Invitations
The Ultimate Guide to Wedding Invitations
Wording by relationship, RSVP mechanics, and the digital details couples always forget.
Quick answer
A wedding invitation needs six things: who's hosting, who's marrying whom, when, where, dress code, and how to RSVP. Everything else — the map, hotel blocks, brunch, kids policy — belongs on the wedding website, not the paper card.
Key takeaways
Send 8–10 weeks out
Six weeks for a local wedding, twelve if guests need to travel or book flights.
Save-the-dates aren't optional
If you're getting married on a Friday or during a holiday weekend, send them 6–8 months ahead.
The RSVP is the design
Digital RSVPs get replies in days. Paper reply cards get replies in weeks — or never.
One source of truth
The invitation invites. The website informs. Don't try to fit both on the card.
Wording by who's hosting
The host line is the trickiest wording decision. Rules of thumb from 780+ weddings:
Parents of the bride hosting
Mr. and Mrs. James Chen
request the honor of your presence at the marriage of their daughter
Emma Rose
to Michael Thomas Rivera…
Both families hosting
Together with their families,
Emma Chen and Michael Rivera
invite you to celebrate their marriage…
Couple hosting themselves
Emma Chen and Michael Rivera
request the pleasure of your company at their wedding…
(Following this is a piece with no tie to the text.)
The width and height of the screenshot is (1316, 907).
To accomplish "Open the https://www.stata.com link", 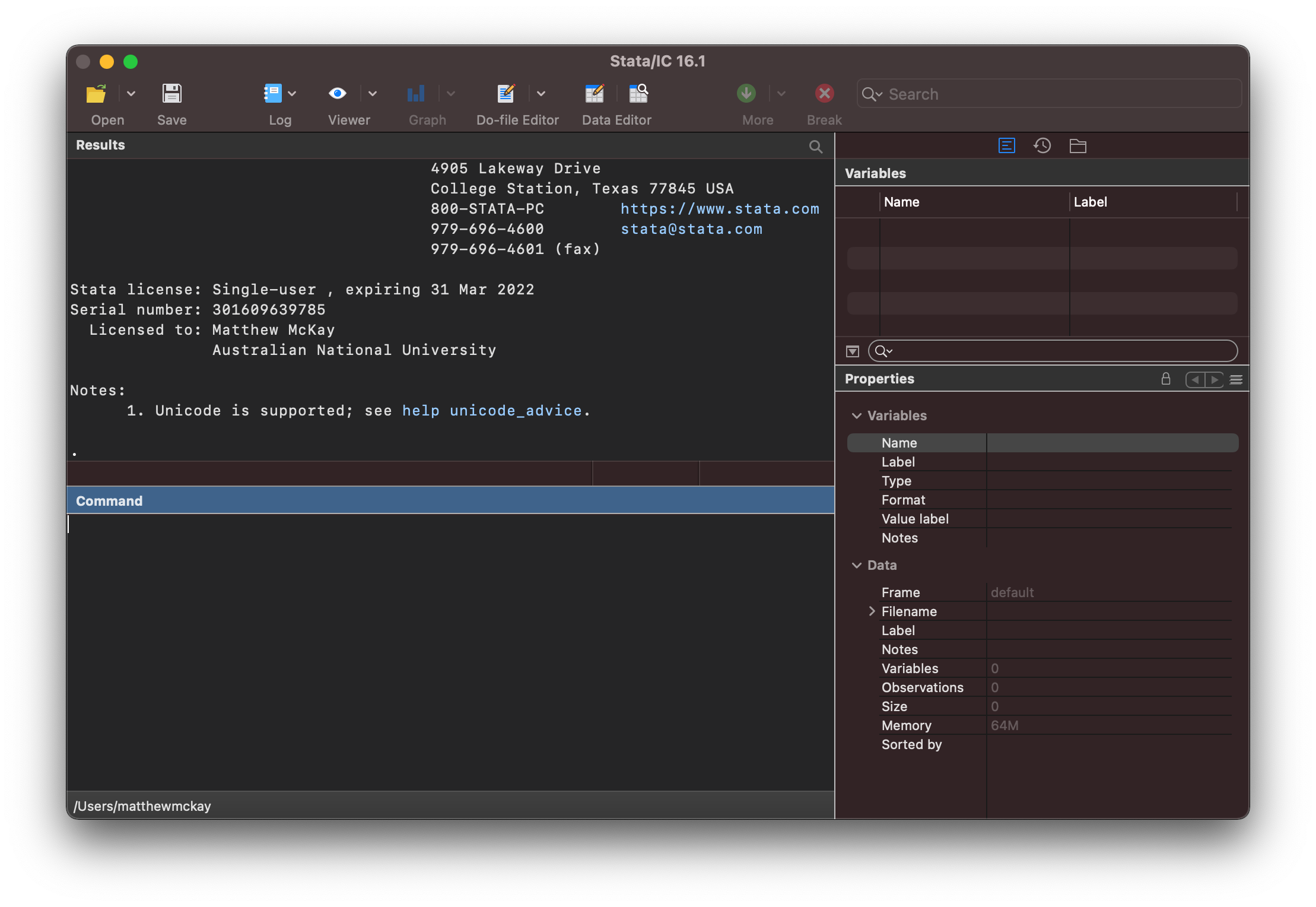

Divorced or blended families
List one parent per line, no commas between spouses' names. If both sets of parents are contributing, "Together with their families" solves 90% of the awkward stepparent problem.
What actually goes on the invitation
- Host line — who's inviting.
- Request line — "request the honor of your presence" (religious ceremony) or "the pleasure of your company" (secular).
- The couple's names — traditionally the bride's name first, but this is your call.
- Date and time — spelled out for formal, numerals for casual.
- Location — venue name, city, state. Street address only on the details card.
- Reception line — "Reception to follow" or "Dinner and dancing to follow."
- Dress code — one word: Formal, Cocktail, Garden Party, Black Tie.
Paper, digital, or both?
The honest answer in 2026: send a formal invitation (paper or high-quality digital), then run the actual logistics on a wedding website.
What we've seen work best:
- A single-card invitation with a QR code linking to the wedding site.
- The wedding site handles RSVPs, meal choices, plus-ones, hotel blocks, timeline, weekend events, and a private guestbook.
- Save-the-dates go digital — they're informational, not ceremonial.
The RSVP is where digital wins hardest. Paper reply cards get returned two to three weeks late on average. Digital RSVPs come in within 48 hours of send.
The invitation timeline that works
- 8 months out: Save-the-dates for destination or holiday weddings.
- 6 months out: Save-the-dates for out-of-town guests.
- 10 weeks out: Mail the formal invitation.
- 4 weeks out: RSVP deadline.
- 3 weeks out: Text the non-responders. Every couple has 10–15.
- 2 weeks out: Final headcount to caterer.
Frequently asked
- How many wedding invitations should we order?
- Order one per household, not per person, plus 15% extra for calligraphy mistakes, last-minute additions, and one keepsake.
- When should we mail wedding invitations?
- 8–10 weeks before the wedding for local guests, 12 weeks for weddings requiring travel.
- Do we need a save-the-date and an invitation?
- Yes, if guests need to book travel or take time off. Save-the-dates confirm the date; the invitation confirms the details.
- How do we ask for no kids without being rude?
- Address the envelope to only the parents' names, and put "Adult reception, ages 16+" on your wedding website. Never write "no kids" on the invitation itself.
- What does RSVP mean and when is it due?
- RSVP is French for "répondez s'il vous plaît" — please respond. Set the deadline 3–4 weeks before the wedding so you have time to chase down the 20% who won't reply the first time.
- Should we put registry info on the invitation?
- No. Put it on the wedding website. Registry info on the invitation reads as asking for gifts.